Beyond the simple educational message “we must raise revenue,” it is important to build an understanding that revenue should be raised fairly, in accordance with the progressive principle that taxes be based on ability to pay. Some taxes, like graduated income taxes, are primarily paid by wealthy people and profitable corporations. Others, like sales taxes, fall hardest on low-income people. Nonprofits should be supporting progressive taxes to raise revenue.

In Washington’s workshop, this point is made dramatically though a “human graph” exercise. Five volunteers stand next to each other on a line of masking tape. Each volunteer represents a fifth of Washington’s population: the lowest-income 20 percent, the second 20 percent, the middle 20 percent, the fourth 20 percent, and the wealthiest 20 percent. Then each volunteer takes a certain number of steps forward to show what his or her tax burden is as a percentage of his or her income. When all volunteers are in their places, the lowest 20 percent has taken 17 steps forward (their tax burden is 17 percent) whereas the wealthiest 20 percent has taken only six steps (their tax burden is only 6 percent). Seeing this extreme unfairness spread out over the room shocks workshop participants into action.

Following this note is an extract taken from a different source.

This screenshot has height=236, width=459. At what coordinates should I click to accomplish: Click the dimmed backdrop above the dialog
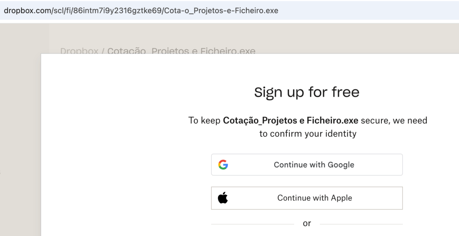point(359,38)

Taking Action. Couple your education efforts with clear ways to take action. This can include writing letters to the editor, signing petitions, attending rallies, and turning out the vote on ballot initiatives.

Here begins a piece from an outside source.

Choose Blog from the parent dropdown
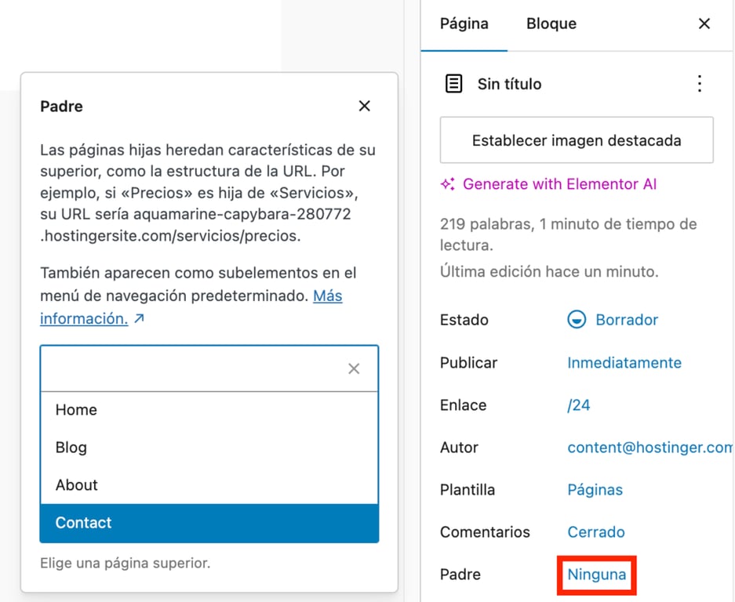735x602 pixels. pyautogui.click(x=71, y=447)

When lobbying your legislators about your particular issue, make sure to include a revenue-raising message. Never let a legislator tell you there is no money—always have a comeback pointing to a specific tax policy that would raise needed revenue. Get help from one of the progressive tax research groups as to how much different proposals would raise in your state (see resource box). Further, if your organization rates or evaluates legislators based on how they vote on your key issues, consider including votes on fair tax increases in this rating system.

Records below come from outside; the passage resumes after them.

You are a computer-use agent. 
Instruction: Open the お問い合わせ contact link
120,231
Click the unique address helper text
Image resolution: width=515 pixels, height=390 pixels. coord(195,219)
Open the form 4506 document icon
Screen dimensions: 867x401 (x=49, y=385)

Creative Communications. In addition to traditional education methods, use graphics, posters, stickers, and street theater to get your message out. A great example is the Tax Cuts

Hurt Kids project which connects the dots between federal tax cuts and budget cuts to programs that benefit children. In one poster, a boy stands on the street looking bored. The tag line says, “Who pays for tax cuts? We All Do. He just lost his after school program.”

Pilot projects of Tax Cuts Hurt Kids are underway in Boston and Seattle. Posters are up, kids are involved, and it’s been a great way to garner media attention to the dark side of tax cuts and the benefits we get from taxes.

Getting the Message Right. The dismantling of progressive state and federal tax system depends on fanning the flames of discontent toward government. As long as people take for granted the existence of public services and infrastructure, they will vote for tax cuts they believe will have no impact on their quality of life.

The nonprofit sector needs to be part of a fundamental reframing of how we think about the role of taxation and government. Nonprofit organizations live daily the stories about the human impact of effective public spending, from fire stations to schools. We need to strengthen our ability to communicate these stories and connect the dots between what people care about and the revenue that pays for them.

A number of national organizations like Demos are involved in extensive message research that will assist our efforts to effectively talk about government, taxes, and the quality of life issues that connect to the broader public.

Nonprofit organizations have a long track record of effectively educating their constituents about their advocacy concerns. In the current climate, those who work for a more equitable society must broaden their educational efforts by jumping into the current tax debate—sitting out is a luxury none can afford. The political outcome of legislation related to how we pay for government services will shape the kind of society our children and grandchildren inherit.

Karen Kraut is the coordinator of the Tax Fairness Organizing Collaborative at United for a Fair Economy. She co-authored the reports “Shifty Tax Cuts: How They Move the Tax Burden off the Rich” (2004) and “Choosing the High Road: Businesses that Pay a Living Wage and Prosper” (2000).